18-05-2016 środa (dzień lżejszy)
Dzisiaj z racji tego, że nie chciałem robić sam treningu, a koledzy, z którymi trenuję nie mogli się zjawić, postanowiłem potowarzyszyć innym kolegom na siłowni.
Trening:
przysiad tylni (tyłek do ziemi) 6x5+40kg (troche słaby wynik w tym ciężarze, ale robiłem pierwszy raz tak naprawdę)
podciąganie w hollow 5x5, 1x4
pompki na poręczach 5(+2,5kg),5(+5kg,3(+10kg), 3x5(+7,5kg)
Pytanie do bardziej doświadczonych:
Czy coś zrobiłem źle, skoro bardziej czułem prostowniki i dwugłowe przy przysiadach?

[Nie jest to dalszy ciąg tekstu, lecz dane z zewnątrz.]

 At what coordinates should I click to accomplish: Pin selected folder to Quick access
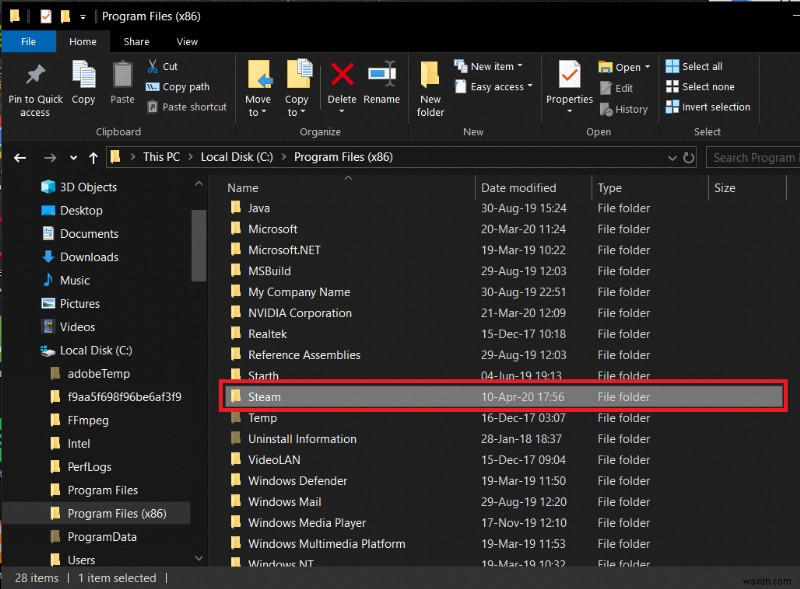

//Ps. zastanawiam się nad wykupieniem karnetu na miesiąc, mógłbym wtedy trenować również boks na siłowni, więc mój plan uległby zmianie, nastawiałbym się wtedy na wyciskanie odważników jednorącz, martwe ciągi, przysiady z obciążeniem, podciąganie w hollow itd, ogólnie na trening hybrydowy.
// Kolejny aspekt to to, że przybyło mi ponad 7kg, ważę aktualnie 65kg. W tym trochę mnie podlało (ale nie mam jakiegoś basiora!) przybyło kilka kg mięśni i wody. Wszystko jest do zredukowania.